Neolithic Sunshine, la mostra di Matteo Nasini che celebra la nascita della musica
Sculture e installazioni sonore dal 21 luglio al 7 ottobre 2018 a Pesaro
Serena Mosso | 9 luglio 2018

Più di trentamila anni fa l’uomo ha iniziato a produrre strumenti musicali con parti animali. L’artista Matteo Nasini ha selezionato zanne, corna, ossa e altri fossili animali dalle collezioni di importanti musei di storia naturale, li ha scansionati e riprodotti in ceramica con una stampante 3D. Et voilà! Ecco tante sculture sonore con lo stesso potenziale musicale, arcaico e ancestrale che avevano nella notte dei tempi.

È Neolithic Sunshine, la prima personale di Matteo Nasini che dal 21 luglio al 7 ottobre 2018 sarà ospitata nella Chiesa del Suffragio di Pesaro. Organizzata dalla Fondazione Pescheria – Centro Arti Visive di Pesaro e curata da Marcello Smarrelli, la mostra comprende opere scultoree e installazioni sonore restituendo tutti gli aspetti ricorrenti della poetica di Nasini: il suono e le sue origini, la sperimentazione tecnologica, le pratiche manuali lente.

Nasini ricostruisce l’origine della musica e lo fa a Pesaro, nominata Città Creativa Unesco della Musica nel 2017, in occasione del 150° anniversario della morte di uno dei più illustri artisti della città: Gioacchino Rossini. Nella Chiesa del Suffragio realizza l’installazione Neolithic Sunshine, un sound piece che rievoca i suoni primordiali eseguito da musicisti attraverso gli strumenti \ scultura all’interno di Tenda vestigia, una struttura realizzata con fili di lana. Una metastanza di linee colorate che parte dal Liceo Artistico Mengaroni, antistante il Centro Arti Visive Pescheria, attraversa la piazza della Creatività ed entra nella Chiesa del Suffragio, sottolineando la relazione ideale tra gli spazi.  

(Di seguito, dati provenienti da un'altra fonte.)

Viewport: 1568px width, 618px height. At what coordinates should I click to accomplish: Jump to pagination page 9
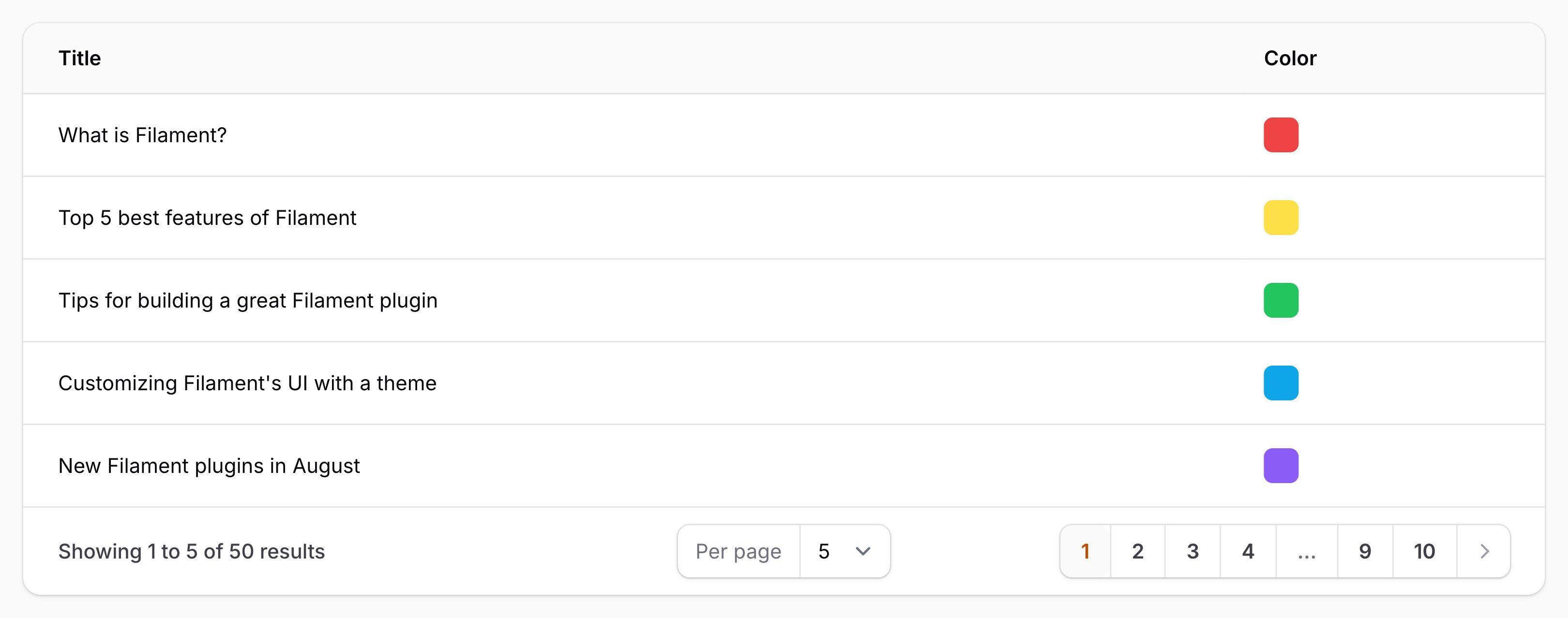[1365, 551]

Nel Loggiato della Pescheria, Nasini crea un ambiente cromatico aureo con l’installazione Giardino perduto: più di venti sculture in fili di lana evocano i resti di un’architettura inesistente, uno spazio rituale e fantastico disseminato lungo la navata. Ruota, epicentro dell’energia delle opere in mostra, è il grande anello in ceramica che svetta nel Loggiato ricordando gli archetipi della preistoria . L’ideale sfondo degli episodi espositivi è l’arazzo Principio Selvatico, uno scenario lussureggiante e selvaggio di colori vividi e conturbanti.

Una primordialità feconda connessa al presente e al progresso tecnologico: questa è la celebrazione di Matteo Nasini, che fa dialogare arcaismo e modernismo in un contesto nuovo, fortemente rituale.